Exercise instructions - Copy the complete listing exactly as shown.

Data extracts -
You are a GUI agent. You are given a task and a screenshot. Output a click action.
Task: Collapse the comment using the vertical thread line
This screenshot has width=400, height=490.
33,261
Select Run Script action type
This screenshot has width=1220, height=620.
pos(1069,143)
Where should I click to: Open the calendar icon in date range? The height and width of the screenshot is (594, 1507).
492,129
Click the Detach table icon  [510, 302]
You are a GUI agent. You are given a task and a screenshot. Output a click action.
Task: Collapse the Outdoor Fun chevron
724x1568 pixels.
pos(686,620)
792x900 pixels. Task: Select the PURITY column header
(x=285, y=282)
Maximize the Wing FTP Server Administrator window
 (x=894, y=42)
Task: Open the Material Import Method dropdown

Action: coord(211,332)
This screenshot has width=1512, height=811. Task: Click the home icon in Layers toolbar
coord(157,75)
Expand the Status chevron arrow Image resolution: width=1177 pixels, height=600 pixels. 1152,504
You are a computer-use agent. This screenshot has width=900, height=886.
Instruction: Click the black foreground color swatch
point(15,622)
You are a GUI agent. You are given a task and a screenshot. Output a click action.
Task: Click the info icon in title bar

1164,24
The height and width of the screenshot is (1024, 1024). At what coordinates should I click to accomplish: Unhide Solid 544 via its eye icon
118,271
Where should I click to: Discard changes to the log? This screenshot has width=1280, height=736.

Answer section -
You are a GUI agent. You are given a task and a screenshot. Output a click action.
Task: Collapse the comment using the vertical thread line
This screenshot has width=400, height=490.
33,261
Select Run Script action type
This screenshot has width=1220, height=620.
pos(1069,143)
Where should I click to: Open the calendar icon in date range? The height and width of the screenshot is (594, 1507).
492,129
Click the Detach table icon  [510, 302]
You are a GUI agent. You are given a task and a screenshot. Output a click action.
Task: Collapse the Outdoor Fun chevron
724x1568 pixels.
pos(686,620)
792x900 pixels. Task: Select the PURITY column header
(x=285, y=282)
Maximize the Wing FTP Server Administrator window
 (x=894, y=42)
Task: Open the Material Import Method dropdown

Action: coord(211,332)
This screenshot has width=1512, height=811. Task: Click the home icon in Layers toolbar
coord(157,75)
Expand the Status chevron arrow Image resolution: width=1177 pixels, height=600 pixels. 1152,504
You are a computer-use agent. This screenshot has width=900, height=886.
Instruction: Click the black foreground color swatch
point(15,622)
You are a GUI agent. You are given a task and a screenshot. Output a click action.
Task: Click the info icon in title bar

1164,24
The height and width of the screenshot is (1024, 1024). At what coordinates should I click to accomplish: Unhide Solid 544 via its eye icon
118,271
Where should I click to: Discard changes to the log? This screenshot has width=1280, height=736.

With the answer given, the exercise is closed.